__Problem to work on__. Return only the lines of the listing below that run from the line with "Add new config via plus icon in header" through the line with "Screen dimensions: 1403x840", both ends included, exactly as written.

__Given records__.
* * * * *
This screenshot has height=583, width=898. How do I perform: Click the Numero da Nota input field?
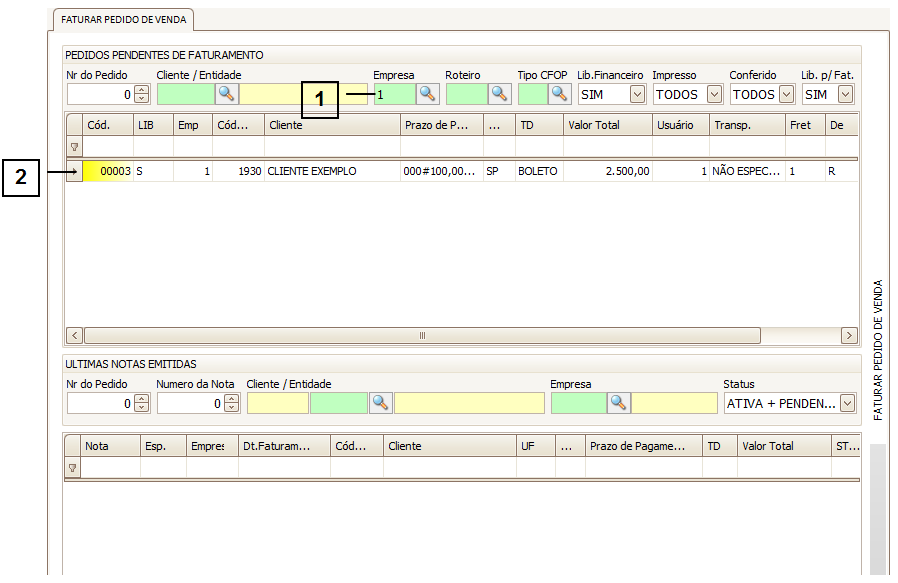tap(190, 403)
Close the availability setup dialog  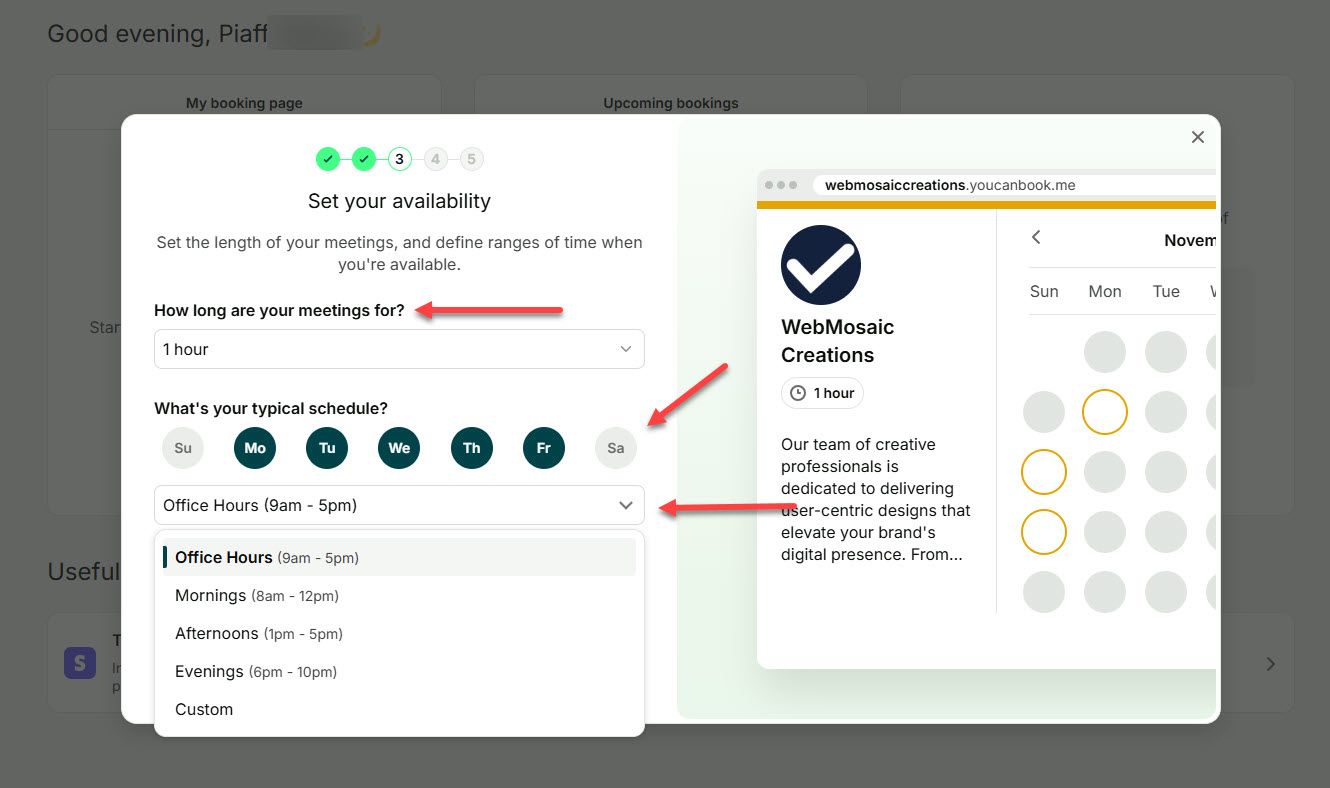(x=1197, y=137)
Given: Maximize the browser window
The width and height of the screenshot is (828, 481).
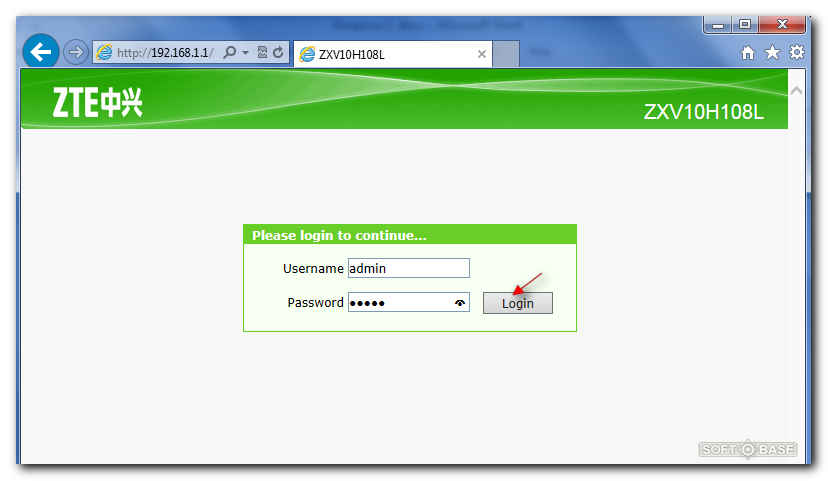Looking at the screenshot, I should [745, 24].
* * * * *
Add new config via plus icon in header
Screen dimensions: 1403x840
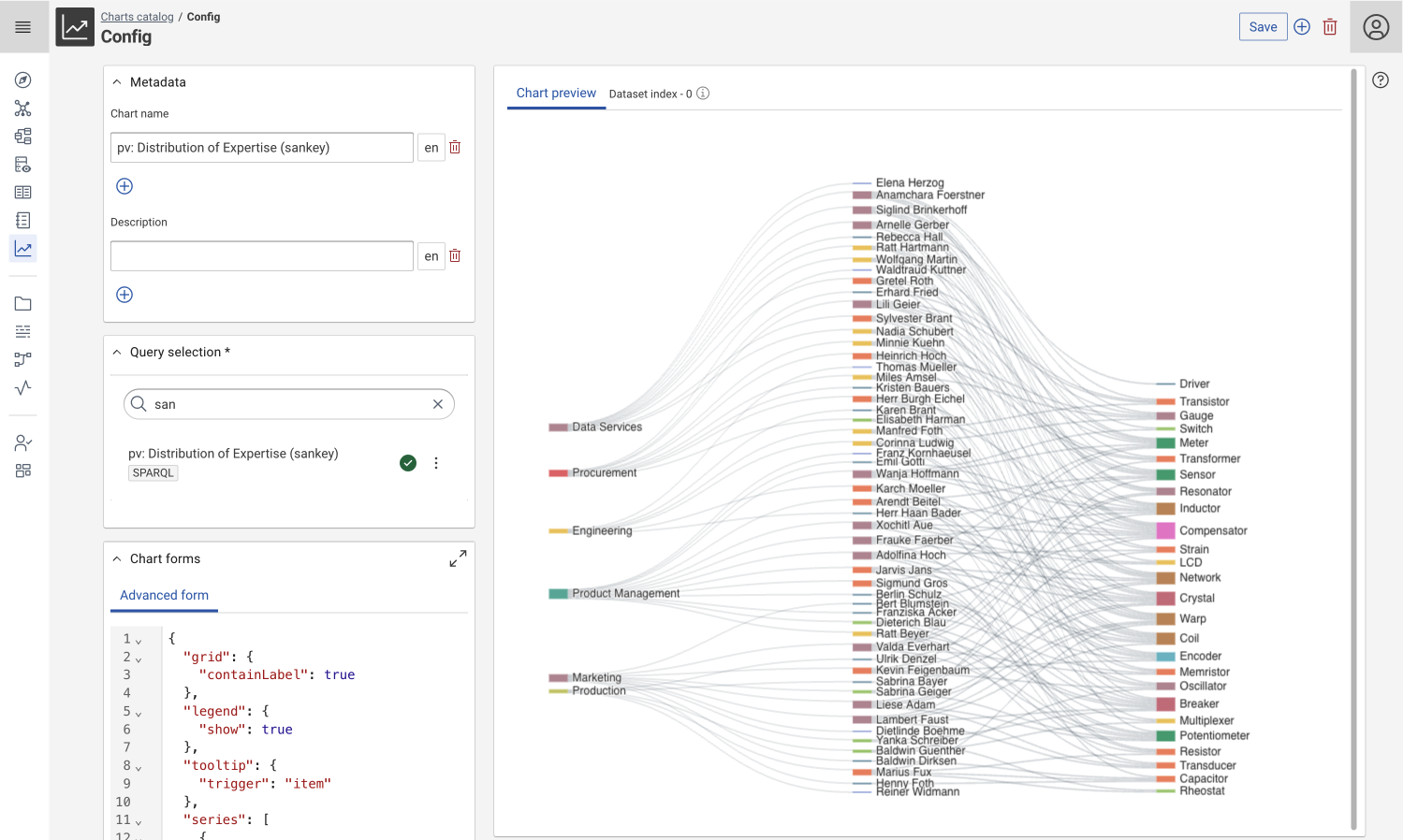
* * * * *
__Answer__.
Add new config via plus icon in header
Screen dimensions: 1403x840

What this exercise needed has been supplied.